Germany will step up to the new security demands in Europe, President Frank-Walter Steinmeier has said, as his country marked 70 years of NATO membership against the backdrop of the Trump administration signalling that US defence priorities lie elsewhere.
“Today, with Putin’s war against Ukraine raging on in full force and with the United States putting fierce pressure on its European allies, Germany, I think, is in a crucial position,” Steinmeier said.
“Germany is being called on and we heard the call. We got the message and indeed, Mark, you can count on us,” he said, standing alongside NATO Secretary General Mark Rutte at the 32-nation military alliance’s headquarters in Brussels.
At the same place in February, US Defence Secretary Pete Hegseth told Ukraine’s Western backers – most of them NATO members – “that stark strategic realities prevent the United States of America from being primarily focused on the security of Europe.”

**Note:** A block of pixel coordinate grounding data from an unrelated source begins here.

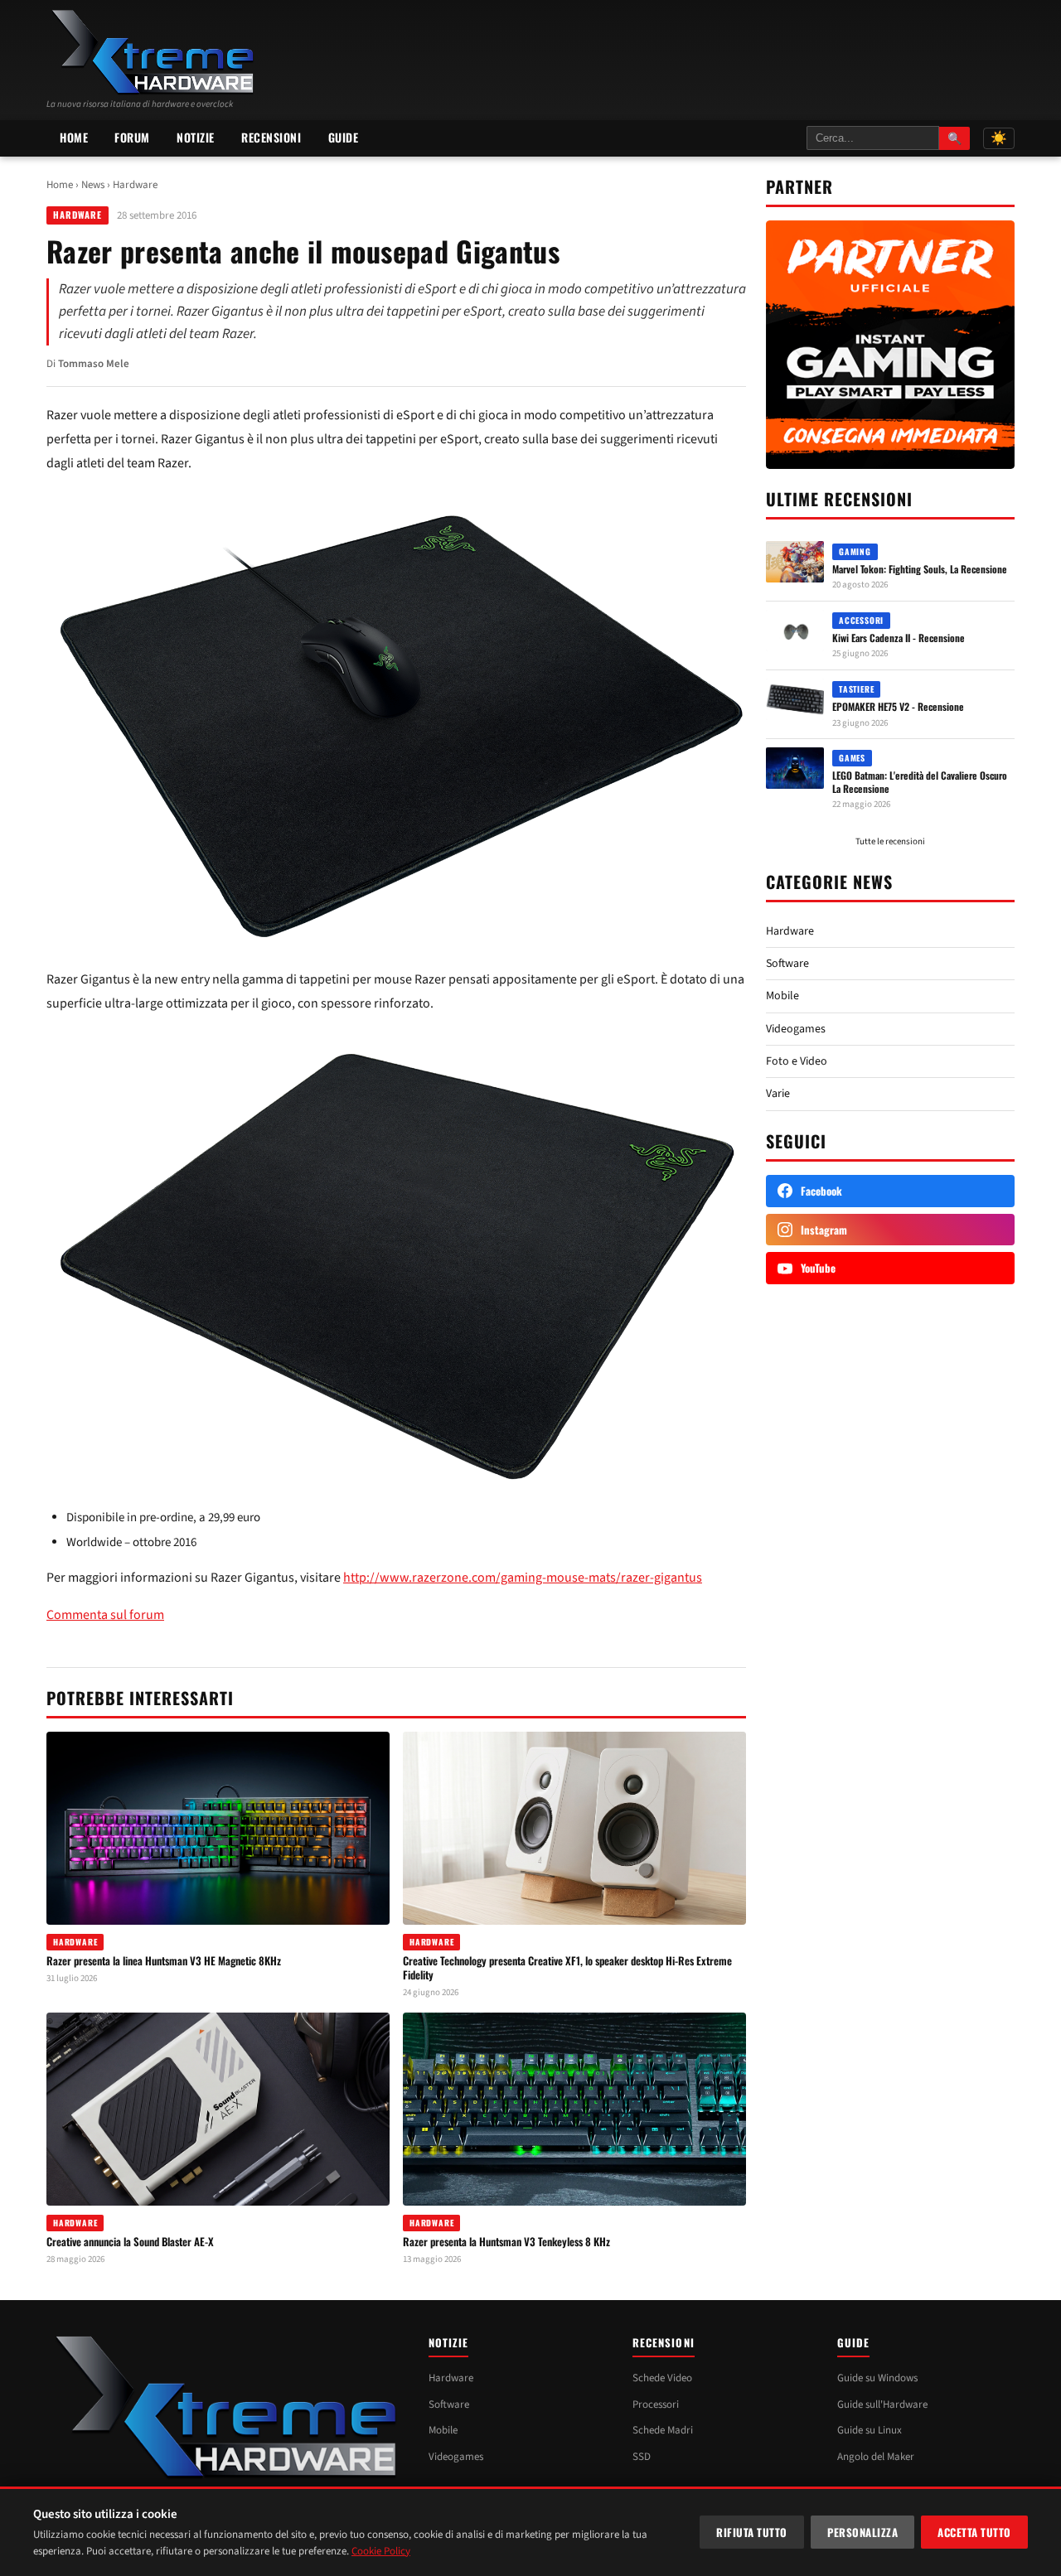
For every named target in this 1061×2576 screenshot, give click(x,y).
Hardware (135, 184)
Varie (778, 1093)
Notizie (196, 137)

Apart from the security challenges the US believes are posed by China, Hegseth said that America would also be “focusing on the security of our own borders.”
His remarks – the first by a member of the new Trump administration at NATO – unsettled Germany and other allies and many want to know how many US troops might be pulled out of Europe and when so they can fill any security vacuum.
No US military withdrawal plans have officially been announced.
Hegseth also added a warning that Ukraine will not get all its territory back from Russia and will not be allowed to join their security alliance, which would provide Kyiv with the ultimate security guarantee to ensure that Putin never attacks again.
NATO leaders have always insisted that membership should be discussed solely among allies and candidates and that Moscow can have no say, but recently it’s become a bargaining chip in talks between the United States, Russia and Ukraine.
NATO was formed in 1949 as a bulwark against aggression in Europe by the then Soviet Union.
Former West Germany sought protection as its 15th member on 6 May 1955 as concern grew about the Soviet army massed east of the Iron Curtain.
Seventy years on, the threat from Moscow persists and Germany’s incoming coalition has ambitious plans to loosen strict debt rules for higher defence spending to help strengthen the country’s long-neglected military.
The outgoing government created a special €100 billion fund to modernise it, helping Berlin also to meet NATO’s target of spending 2% of GDP, which is likely to be set at 3% or more when the organisation’s leaders meet in the Netherlands in June.
“We will strive to make Germany, both its military and its infrastructure, the backbone of conventional defence in Europe,” Steinmeier said.
Speaking inside the cavernous atrium that leads to NATO’s meeting halls and national offices, he praised the allies’ decision to admit West Germany as a member and said he hopes that NATO leaders can show similar “strategic wisdom today, as the path from here on out looks even more uncertain than it looked back then.”
The challenge, Steinmeier said, is to uphold values like democracy and the rule of law as much as to defend territory.
“We all know that these have come under attack, not just from outside but also from within,” he said.